Former Brazil president Luiz Inacio Lula da Silva left prison for the first time in seven months on Wednesday as he faced questioning over corruption and money laundering in relation to the wide-ranging "Car Wash" graft probe.
A massive security operation was put in place in the southern city of Curitiba, where the 73-year-old has been held since April, as press and around 100 devoted supporters flocked to the federal court where he and 12 others were interrogated by Judge Gabriela Hardt.
Lula was questioned over refurbishments to a farm believed to belong to him, paid for by major construction companies between 2010 and 2014 in exchange for big contracts with state oil giant Petrobras.
The afternoon hearing, which was closed to media, lasted around three hours.
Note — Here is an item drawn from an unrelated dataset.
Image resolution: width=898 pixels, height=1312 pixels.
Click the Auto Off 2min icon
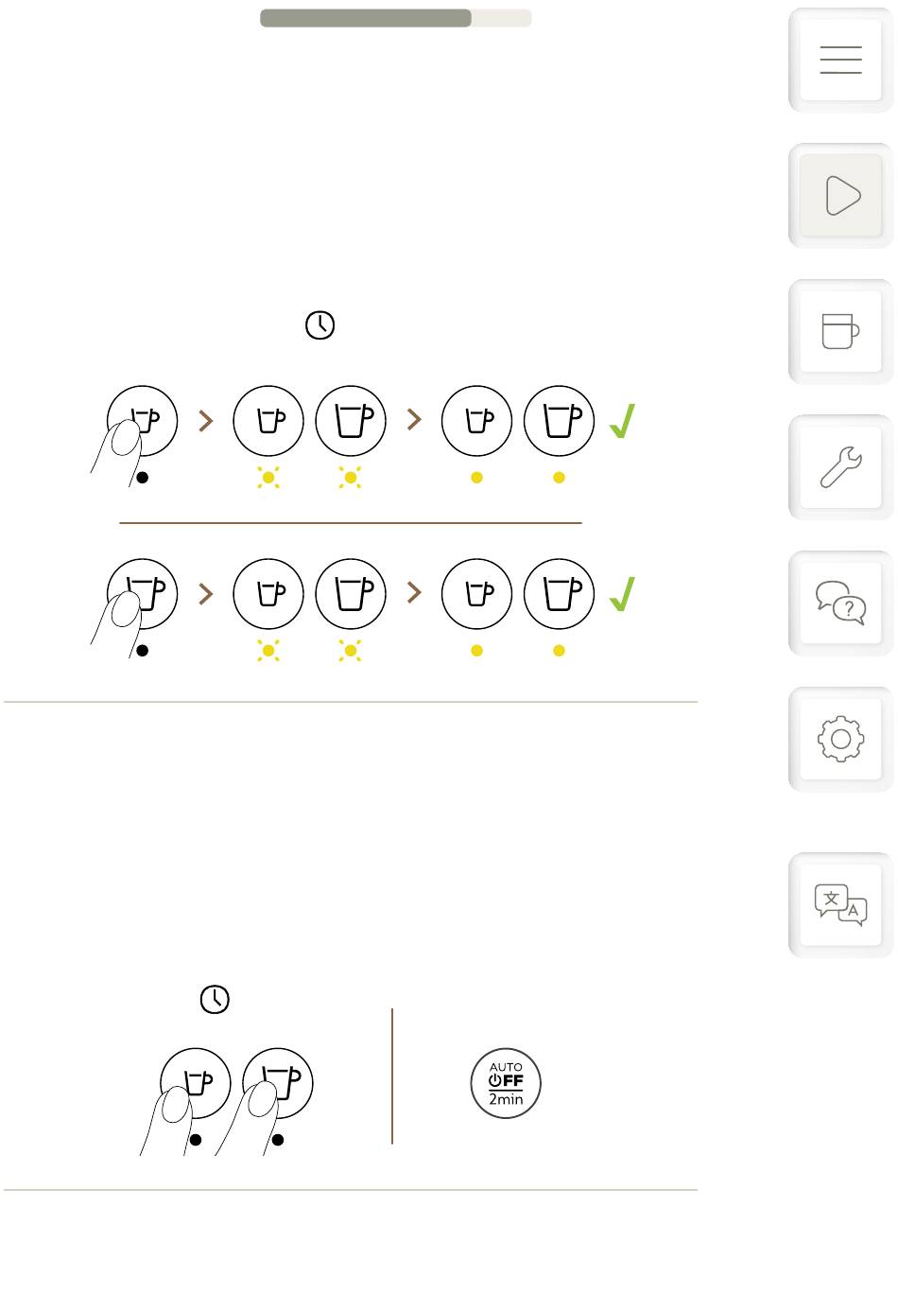506,1083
The leftist icon, already serving a 12-year sentence for accepting a seaside apartment as a bribe during his 2003-10 presidency, was then returned to his cell.
Lula's defense lawyers maintain he is innocent of all charges against him and have accused authorities of harassment.
Experts don't expect a decision before the end of the year.
A lawyer for one of his fellow accused said Lula looked well but thinner than before.
His supporters are convinced he's done nothing wrong and have held a vigil outside the federal police jail where he has been held since he was detained.
He was brought to and from the court in a convoy of black vehicles and without being seen.
"We knew they wouldn't give Lula the pleasure of seeing us but we still encourage him so that he can feel our presence," said Susi Montserrate, who was amongst a group of supporters stationed close to the prison.